Available data:
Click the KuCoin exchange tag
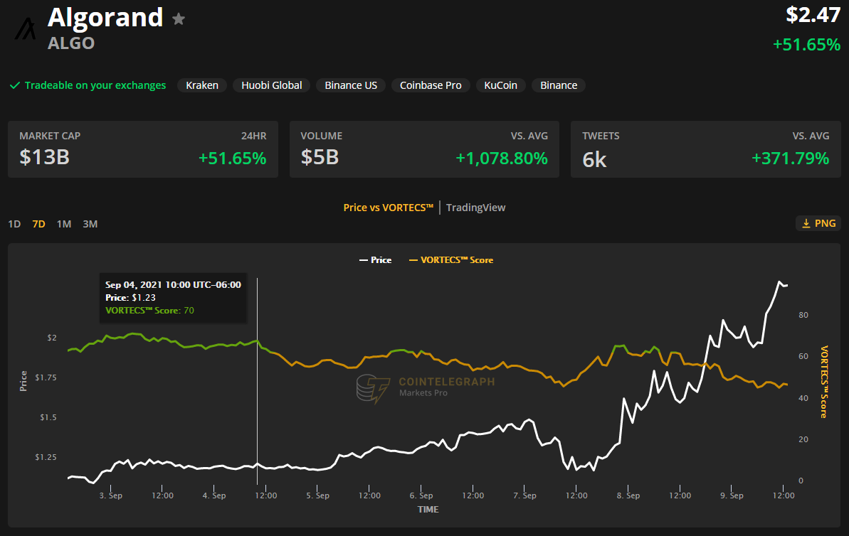The image size is (849, 536). coord(500,85)
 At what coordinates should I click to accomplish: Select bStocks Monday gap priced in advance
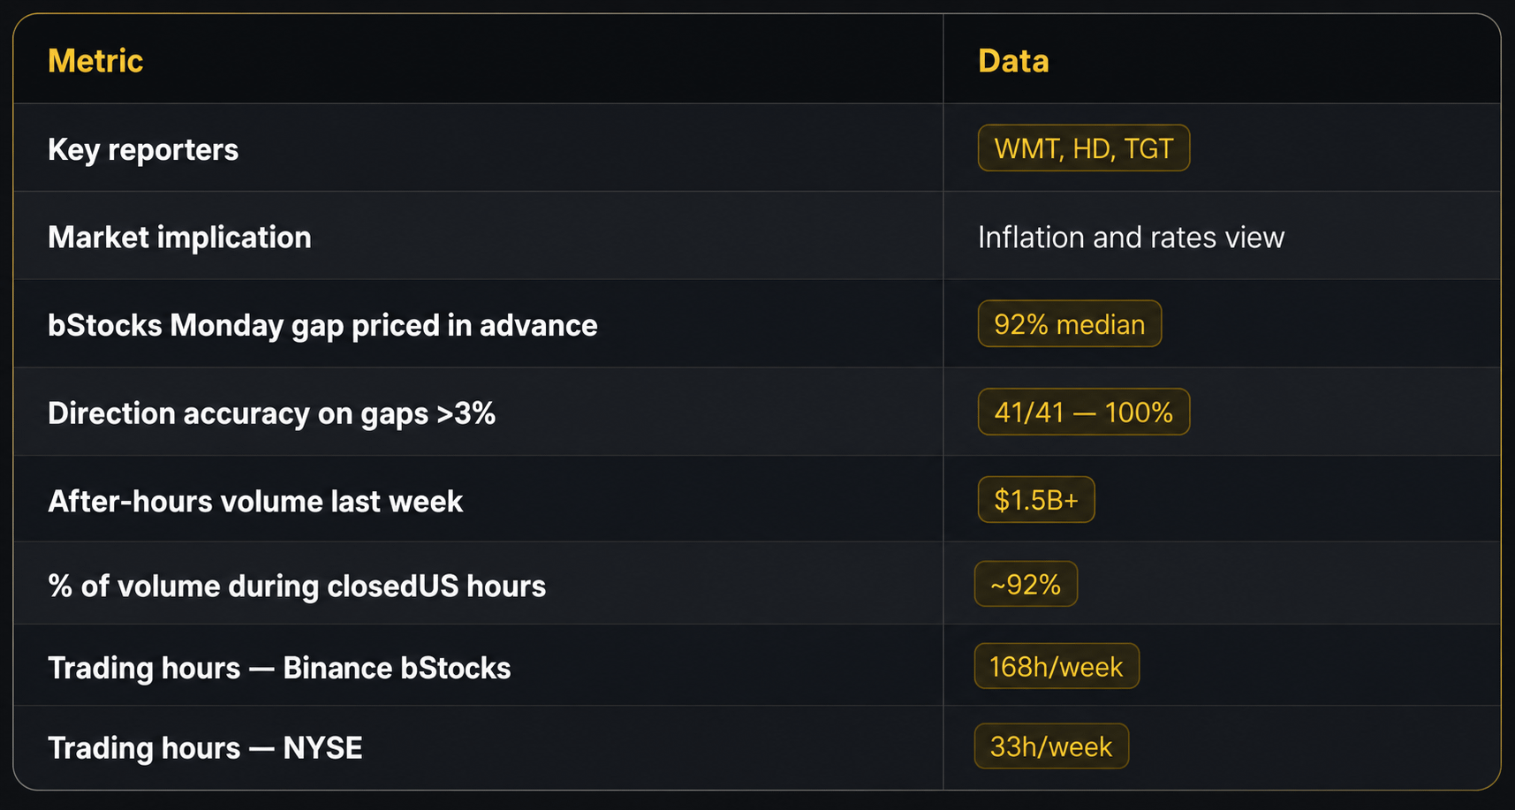coord(322,326)

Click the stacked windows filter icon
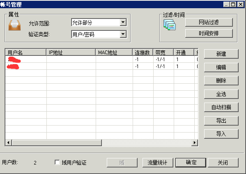170,25
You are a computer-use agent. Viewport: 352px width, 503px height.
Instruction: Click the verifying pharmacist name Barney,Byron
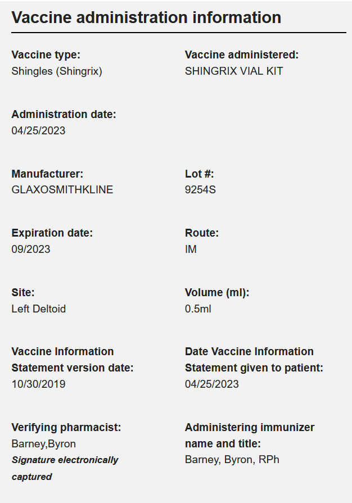44,443
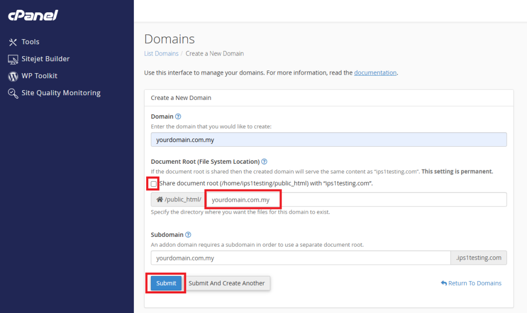527x313 pixels.
Task: Click the Site Quality Monitoring magnifier icon
Action: pyautogui.click(x=13, y=93)
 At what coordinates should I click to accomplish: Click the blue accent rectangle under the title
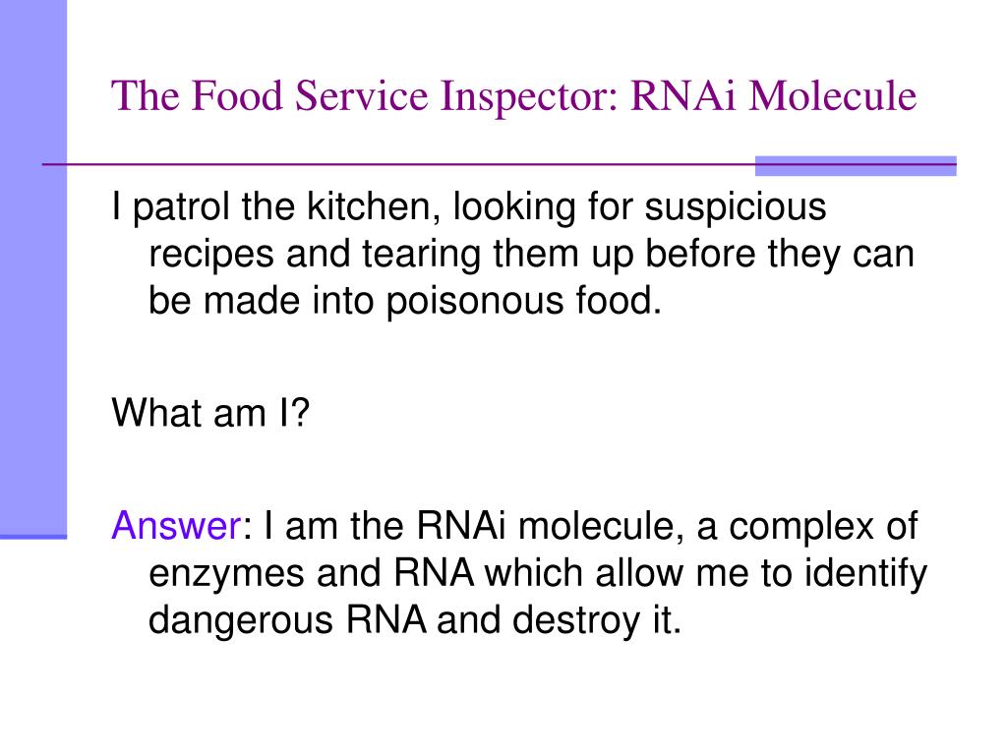click(856, 165)
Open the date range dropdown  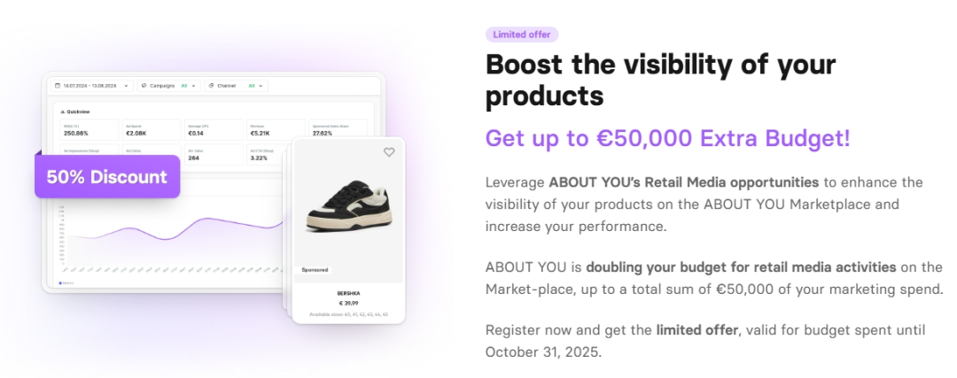[x=128, y=86]
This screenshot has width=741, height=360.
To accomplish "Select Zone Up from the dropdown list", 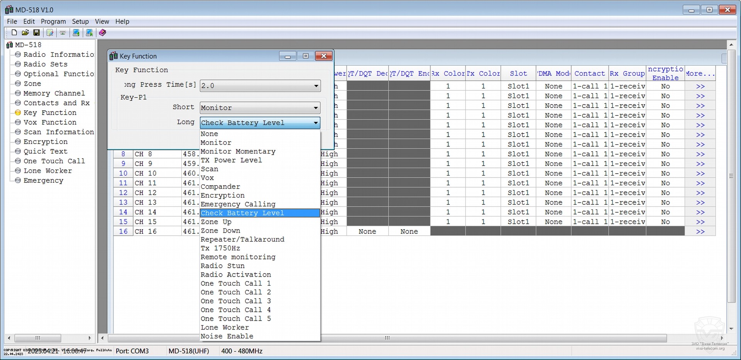I will click(x=216, y=222).
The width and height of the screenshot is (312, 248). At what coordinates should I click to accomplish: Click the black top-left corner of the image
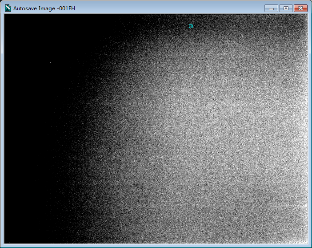(6, 17)
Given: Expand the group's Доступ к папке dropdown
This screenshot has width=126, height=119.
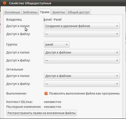Looking at the screenshot, I should 82,53.
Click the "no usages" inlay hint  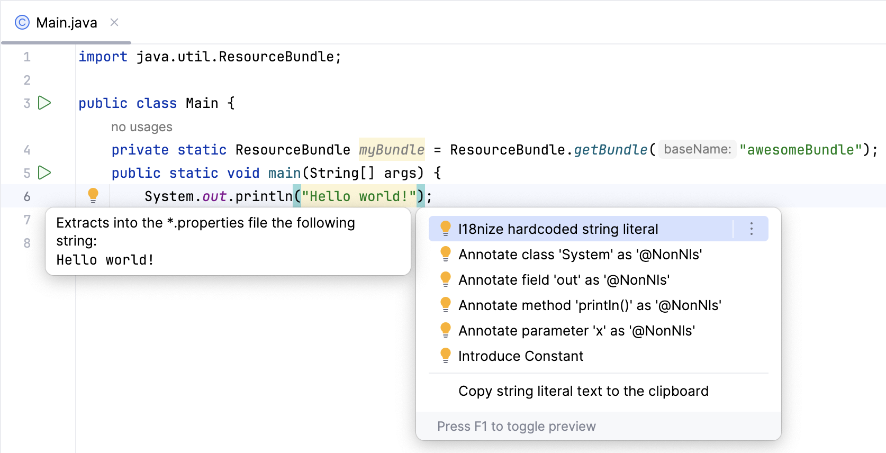point(142,127)
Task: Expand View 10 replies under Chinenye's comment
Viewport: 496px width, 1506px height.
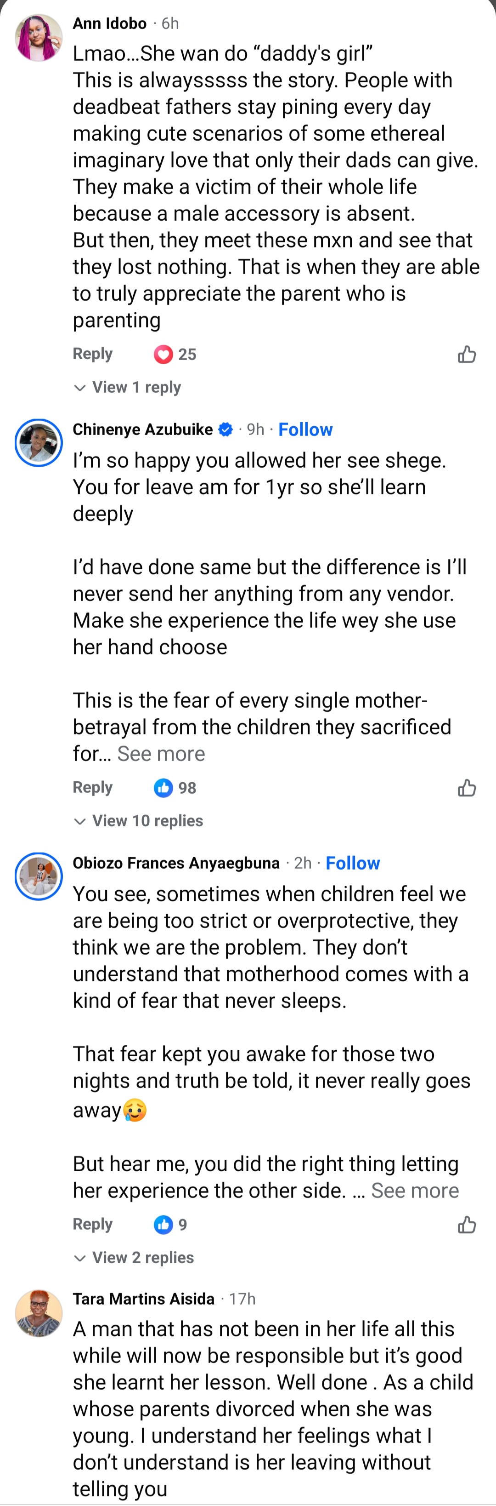Action: pos(147,821)
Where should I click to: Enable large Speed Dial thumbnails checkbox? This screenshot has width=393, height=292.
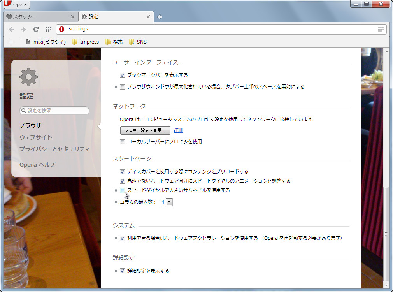[x=123, y=190]
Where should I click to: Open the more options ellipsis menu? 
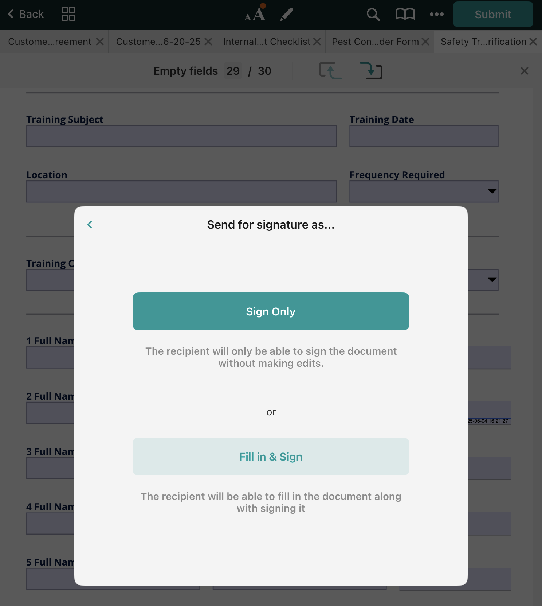pyautogui.click(x=436, y=14)
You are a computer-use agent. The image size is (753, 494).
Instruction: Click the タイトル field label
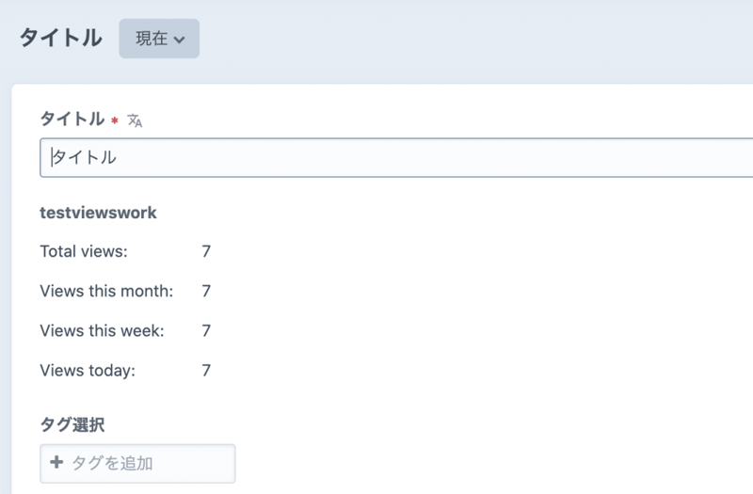pyautogui.click(x=72, y=119)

Instructions for the task:
Go over the data and return every line that includes the word "computer".

Task response:
You are a computer-use agent. Viewport: 352px width, 503px height.
You are a computer-use agent. The image size is (753, 494).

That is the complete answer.